(Pixel coordinate grounding data)
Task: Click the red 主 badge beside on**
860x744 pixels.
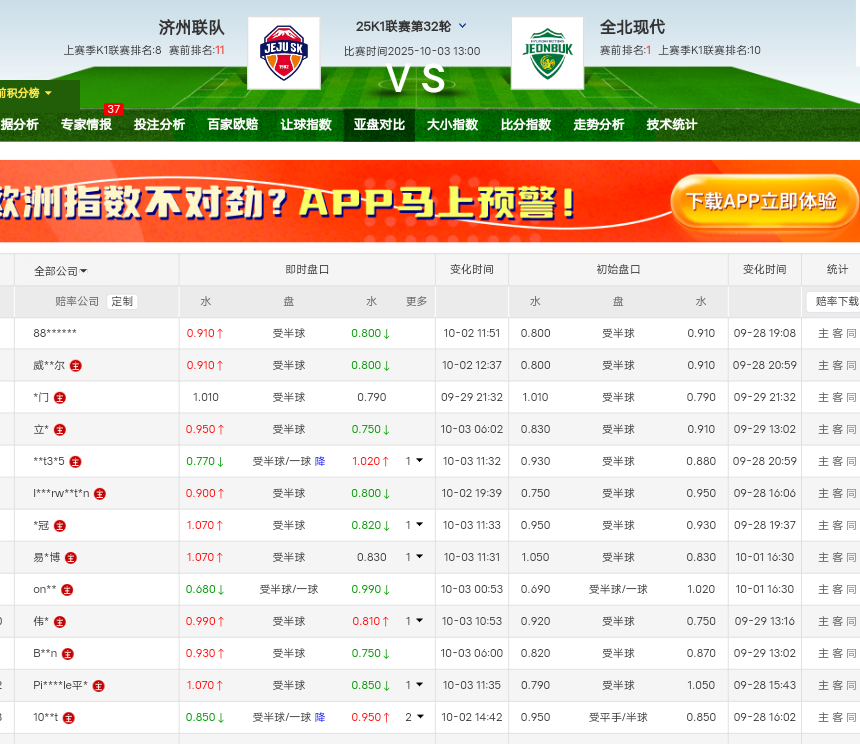Action: [67, 590]
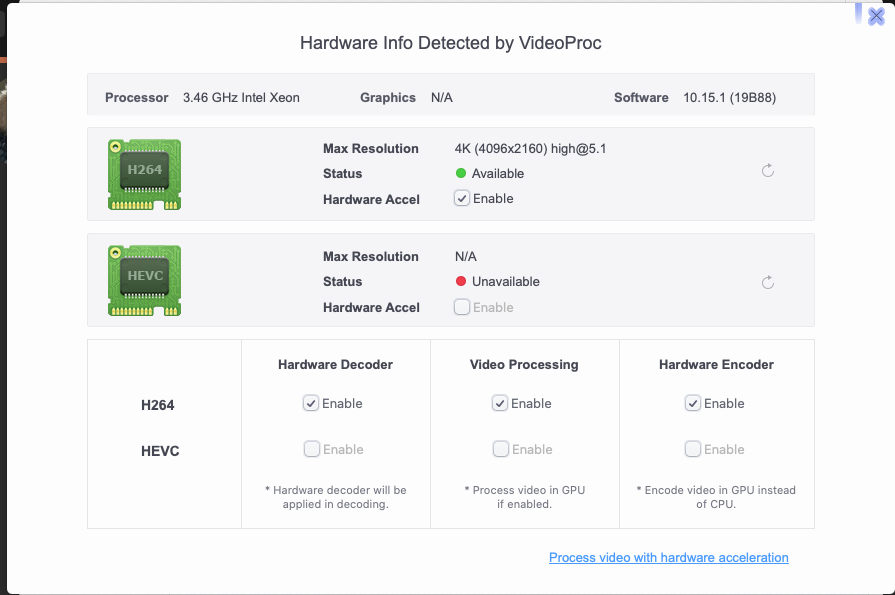Refresh the H264 hardware status
Image resolution: width=895 pixels, height=595 pixels.
coord(768,171)
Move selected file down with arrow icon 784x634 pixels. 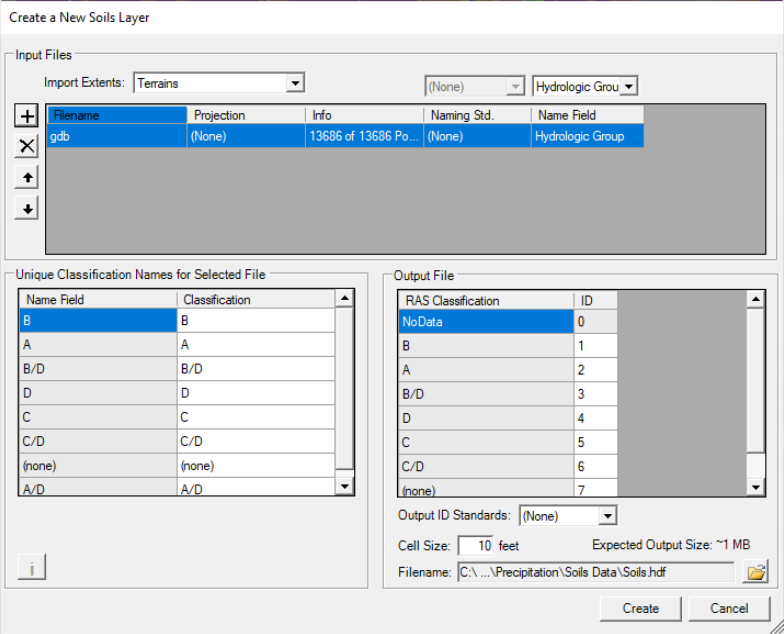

| How to complete this task |
All of the data is to be reproduced exactly, with the pictures left out.

| Answer box |
Task: Click the red 主 badge beside on**
860x744 pixels.
Action: [67, 590]
Refresh the H264 hardware status
Image resolution: width=895 pixels, height=595 pixels.
coord(768,171)
Move selected file down with arrow icon 784x634 pixels. 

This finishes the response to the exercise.